Species range models
All SDMs were implemented through the R package wallace 2 (ref. 90) (Supplementary Note 1). We obtained primary species occurrence records through automated programmatic queries to the Botanical Information and Ecology Network (BIEN) using the R packages BIEN (v1.2.8)91 and spocc (v1.2.4)92, which provides a unified interface to major biodiversity repositories including BIEN, GBIF, VertNet, Ocean Biodiversity Information System (OBIS) and others. For each species in the study list, we executed a standardized observation record retrieval routine in wallace 2, specifying BIEN as the source database.

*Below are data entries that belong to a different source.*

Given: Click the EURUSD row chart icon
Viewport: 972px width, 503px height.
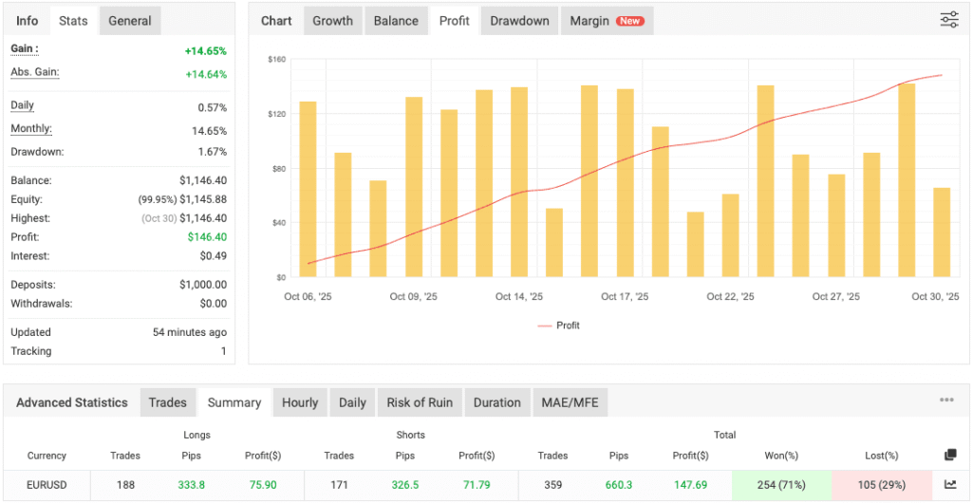Looking at the screenshot, I should [x=951, y=484].
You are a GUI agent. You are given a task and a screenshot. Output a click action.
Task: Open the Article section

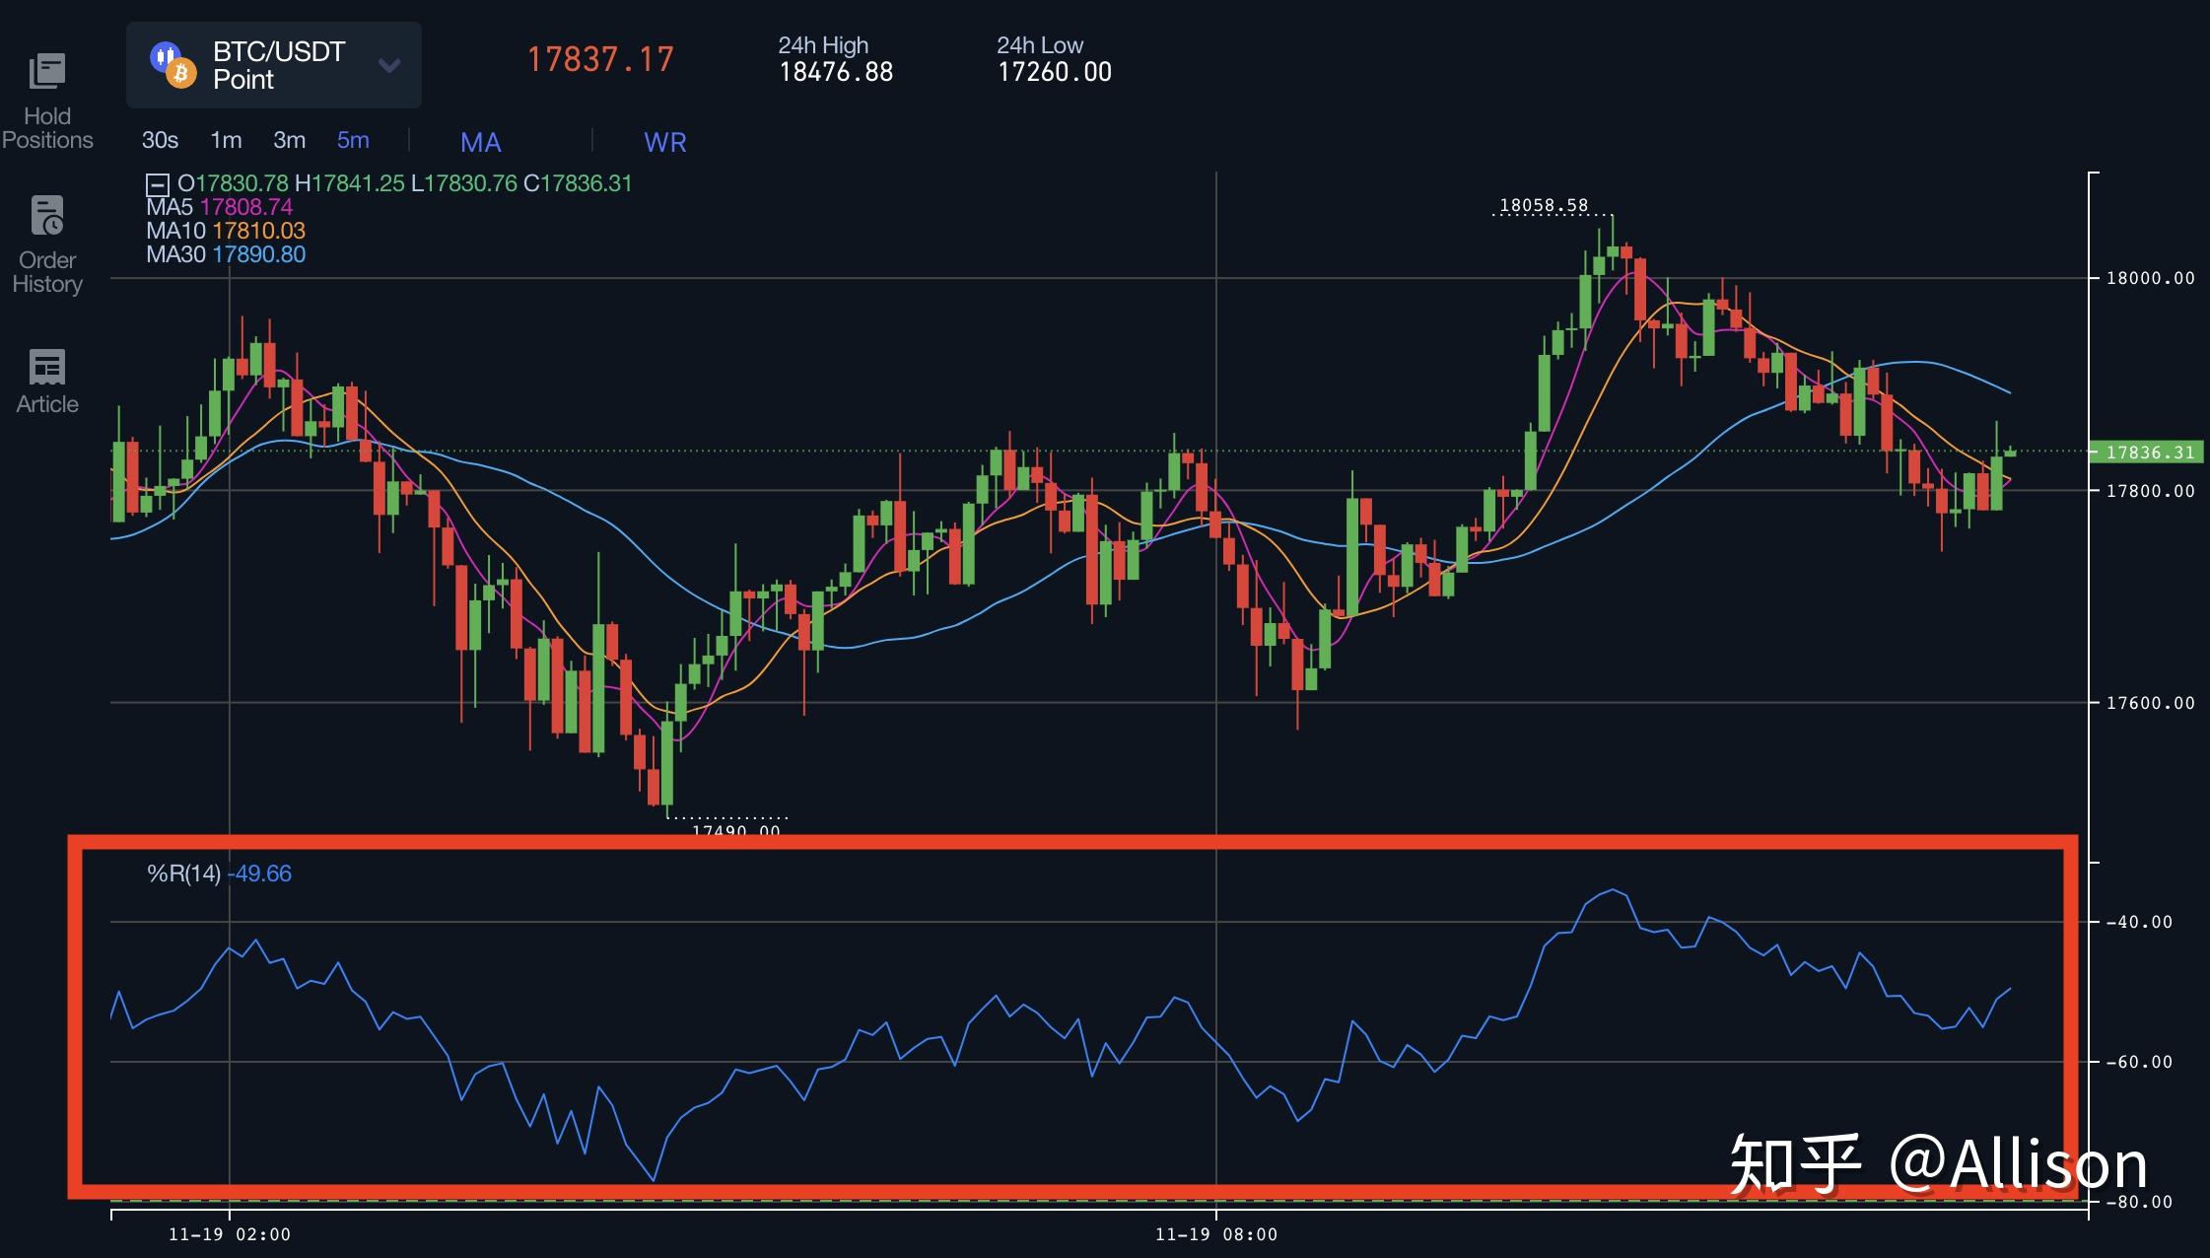(x=46, y=380)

BIEN aggregates curated plant occurrence records from herbaria, plot networks and digitization initiatives worldwide, and supports taxonomically resolved queries suitable for large-scale biodiversity analyses92. Returned records were parsed and cleaned automatically by the wallace 2 internal cleaning step, which removes malformed coordinates, impossible values and duplicated entries. For transparency and reproducibility, all cleaned occurrence tables were exported as comma-separated values files and stored by species. SDMs were produced for species with more than ten unique occurrence records in the list of Amazonian useful plants. In addition, modelled plant species with more than 20% of the total modelled range in the Amazon basin were selected as the control group25. The final number of species used in this analysis was 4,509 Amazonian utilized plant species and 3,920 control group species, for a combined total of 8,429 species.